### Task description
Continue the write-up on the redesigned Terminal Commander tool, starting right after its final sentence.

### Excerpt provided
'''

Over a year ago, I released Terminal Commander, a tool that used LLMs to perform terminal operations. But the tool was very rudimentary, lacking in true interactive control over the command line. Since then, I’ve redesigned the entire system, allowing automation from the AI with little to no human intervention. Let’s take a look at the changes and what you can expect from the tool.
⚠️ Warning⚠️: Giving an LLM full access to your terminal may result in data loss or system corruption.
Structure
The underlying structure for Terminal Commander remained the same. Run one command at a time, and try to fix any errors. However, with the latest update, the program provides significantly more context. The AI model is now given the OS information, current directory contents, previously run commands, notes from earlier, twenty or more lines of the terminal output, and optionally, web search results.
With the provided information, the LLM is given two output options: a command to send to the terminal or a special command for auxiliary functions, like requesting more than 20 lines of the output. It can also write down notes to be used on the next run.
Unlike before, Terminal Commander now provides an interactive terminal session using libtmux. This means the AI can perform actions exactly like a human user, giving it the ability to interface with programs that ask for further inputs.
Testing
⚠️ Warning⚠️: These tests are not meant to be scientific. They are here as a proof of concept to show that the tool works.
To test the tool, I used five different models: Cohere’s command-a-03–2025, Mistral small 3.2, Gemma 3 27b, qwen3 30b a3b, and, for fun, qwen3 8b. Command A was the largest model, but the others claimed to be “smarter”.

'''

### Source material
'''

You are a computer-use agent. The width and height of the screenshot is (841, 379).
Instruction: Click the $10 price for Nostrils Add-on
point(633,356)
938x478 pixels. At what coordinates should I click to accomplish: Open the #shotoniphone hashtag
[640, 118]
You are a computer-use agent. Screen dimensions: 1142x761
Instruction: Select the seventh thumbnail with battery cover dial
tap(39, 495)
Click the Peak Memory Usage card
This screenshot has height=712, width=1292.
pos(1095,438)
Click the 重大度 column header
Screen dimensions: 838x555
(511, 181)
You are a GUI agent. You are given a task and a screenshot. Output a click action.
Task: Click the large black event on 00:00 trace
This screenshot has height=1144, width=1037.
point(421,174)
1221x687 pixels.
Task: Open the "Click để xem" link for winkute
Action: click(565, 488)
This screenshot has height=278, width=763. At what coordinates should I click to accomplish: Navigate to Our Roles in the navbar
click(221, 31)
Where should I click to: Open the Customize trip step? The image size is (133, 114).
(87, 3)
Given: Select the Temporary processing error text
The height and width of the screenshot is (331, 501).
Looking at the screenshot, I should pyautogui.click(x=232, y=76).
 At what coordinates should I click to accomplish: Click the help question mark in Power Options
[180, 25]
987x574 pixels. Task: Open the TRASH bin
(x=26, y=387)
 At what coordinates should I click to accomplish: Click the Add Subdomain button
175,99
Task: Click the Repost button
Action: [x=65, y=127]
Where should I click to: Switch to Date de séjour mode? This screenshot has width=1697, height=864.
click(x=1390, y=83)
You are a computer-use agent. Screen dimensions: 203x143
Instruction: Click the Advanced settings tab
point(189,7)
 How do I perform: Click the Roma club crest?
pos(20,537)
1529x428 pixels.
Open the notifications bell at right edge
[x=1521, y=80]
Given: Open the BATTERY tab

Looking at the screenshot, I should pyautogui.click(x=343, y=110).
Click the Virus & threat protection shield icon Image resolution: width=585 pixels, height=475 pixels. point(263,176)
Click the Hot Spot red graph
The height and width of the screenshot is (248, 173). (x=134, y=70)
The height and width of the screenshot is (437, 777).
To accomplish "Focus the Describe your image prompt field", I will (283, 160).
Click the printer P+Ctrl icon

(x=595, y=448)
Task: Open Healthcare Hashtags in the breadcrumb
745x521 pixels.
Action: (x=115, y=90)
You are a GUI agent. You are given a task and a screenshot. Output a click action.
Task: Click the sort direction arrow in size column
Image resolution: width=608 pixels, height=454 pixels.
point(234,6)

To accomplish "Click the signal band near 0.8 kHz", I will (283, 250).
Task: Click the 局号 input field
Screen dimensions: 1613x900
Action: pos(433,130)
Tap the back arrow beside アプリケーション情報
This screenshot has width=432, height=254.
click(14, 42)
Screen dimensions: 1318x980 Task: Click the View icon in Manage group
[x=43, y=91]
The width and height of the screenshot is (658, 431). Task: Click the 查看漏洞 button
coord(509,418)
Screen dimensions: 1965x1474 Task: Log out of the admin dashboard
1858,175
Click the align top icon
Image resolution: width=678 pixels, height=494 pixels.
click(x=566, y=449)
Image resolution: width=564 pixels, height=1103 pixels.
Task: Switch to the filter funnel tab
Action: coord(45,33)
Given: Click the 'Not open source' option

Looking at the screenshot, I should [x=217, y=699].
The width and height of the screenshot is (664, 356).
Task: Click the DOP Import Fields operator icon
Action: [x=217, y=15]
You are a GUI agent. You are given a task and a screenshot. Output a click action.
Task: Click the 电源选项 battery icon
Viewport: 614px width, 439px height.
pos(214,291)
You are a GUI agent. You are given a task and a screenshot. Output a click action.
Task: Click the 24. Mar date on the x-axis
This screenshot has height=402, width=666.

'''

### Exercise response
The models were tested using four different tasks. The environment was a standard Ubuntu 24.04 installation, and the temperature was set to 0.3. Each model was given three tries to complete the task.
(1) Create a folder called testdir with a file called test.txt inside.
This was a simple task to see if the model understood the prompt.
(2) Run interactivetest.py.
interactivetest.py is a program used to test the LLM’s ability to interface with interactive programs. It also tested the LLM’s willingness to use the password special command.
(3) Install docker.
This was bundled with a web search to see if the LLM could correctly parse and extract the information needed to complete the task.
(4) Find test150.txt and put “found” inside it.
This was used to test the AI’s reaction to a non-existent file. A correct response was to use the error special command after looking around for a bit.
Results

Command A
Command A performed well on all of the tests. Since it wasn’t a thinking model and it ran on coheres hardware, output times were fast. There was an issue during the first run of “Install docker.” where it thought the password was the hostname, but on the second run, it remembered to use the password special command.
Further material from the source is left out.